Thanks Chris and James!
Yes, the paper is an interesting read. And yes, it seems to confirm my suspicion that if you parallel cells at the lowest level, there is no separate monitoring of the individual cells. If one cell goes "bad enough", it should eventually bleed off the good cell(s) in that parallel group, and cause the whole group to be detected as being out of spec.
I'm not sure I'm entirely comfortable with that - but if Lithium batteries are as long-life as advertised, maybe it's not an issue.

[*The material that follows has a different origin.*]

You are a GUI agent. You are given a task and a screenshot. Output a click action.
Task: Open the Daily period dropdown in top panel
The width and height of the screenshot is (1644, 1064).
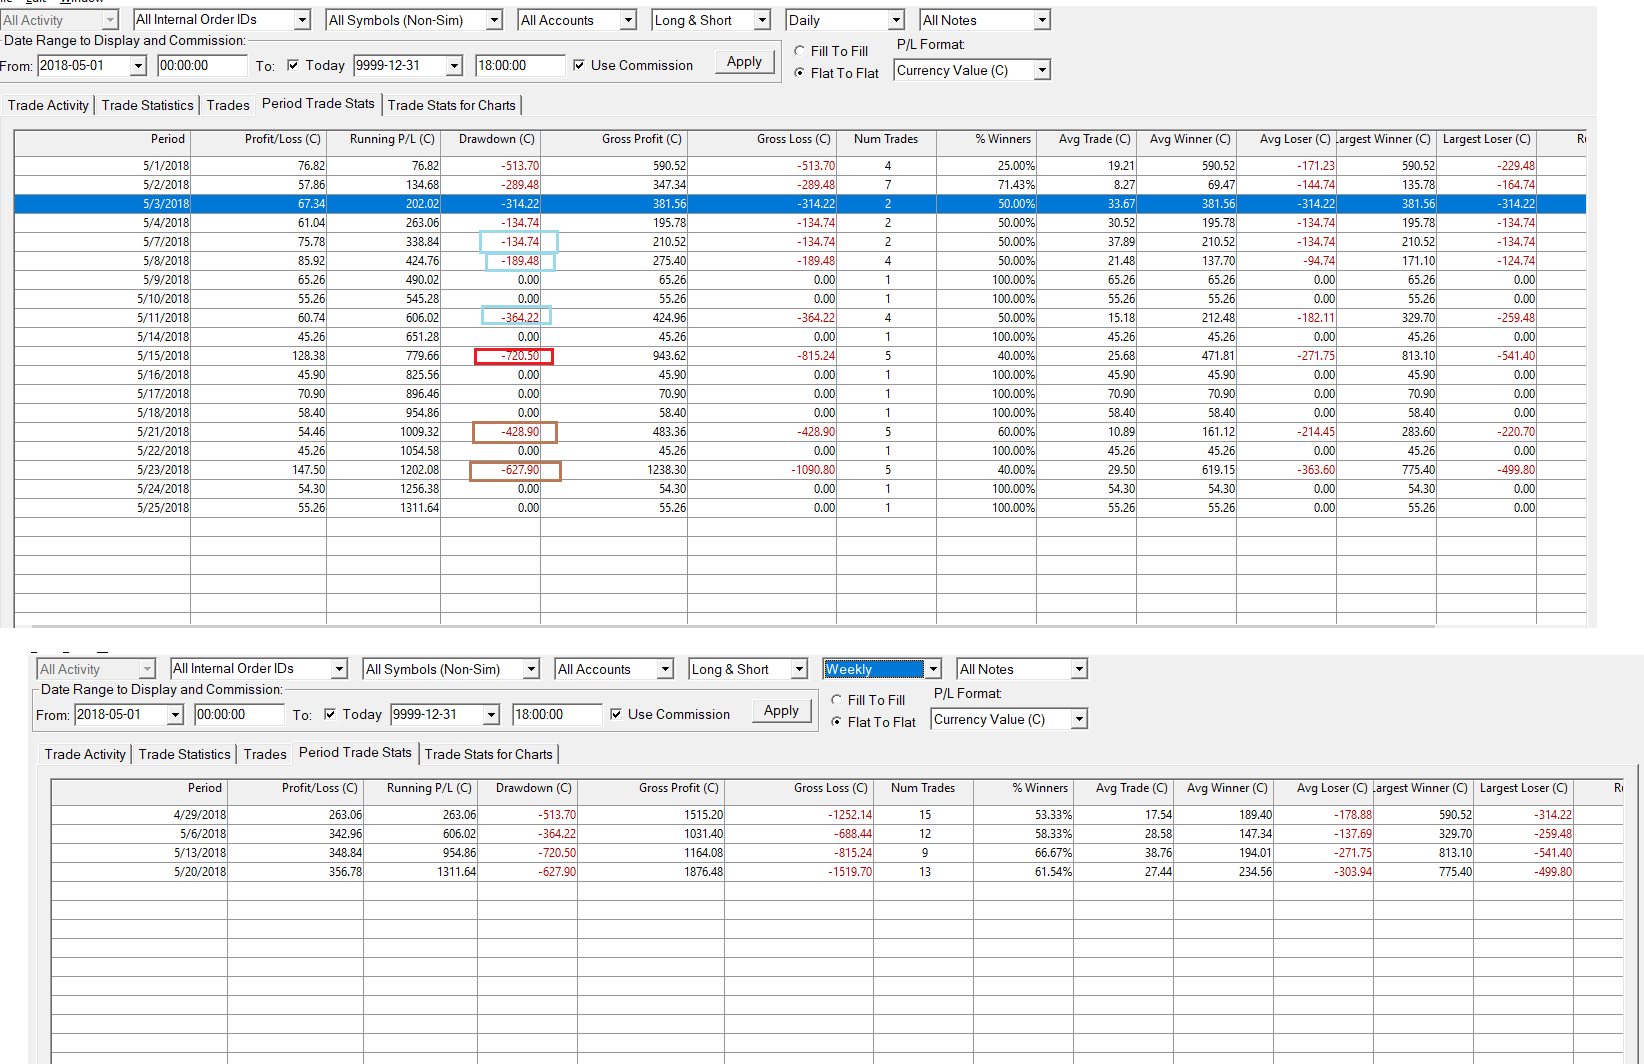[896, 20]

Though it also makes it harder to increase capacity. Instead of ("easily") just adding another parallel pack, you have to take all the packs apart and re-assemble them in bigger boxes...
John
On Tuesday, October 2, 2018, 5:45:42 PM CDT, clh5_98@yahoo.com [electricboats] <electricboats@yahoogroups.com> wrote:
James,
From what I read in the Orion white paper, the concern is about using parallel strings, not about paralleling cells in the same string. Everything quoted in the reply to my post about this white paper is about parallel strings, not paralleled cells in one string. From what I see paralleled cells in a single string are still just one string. I wonder how many paralleled cells are in CALB 180 cell? Just to be clear, I am not advocating, or entertaining the idea of paralleled strings. To do it correctly and safely would be cost prohibitive and would make for a complex system.
John,
In the Orion White Paper they talk directly about monitoring a group of paralleled cells as one cell. Check it out.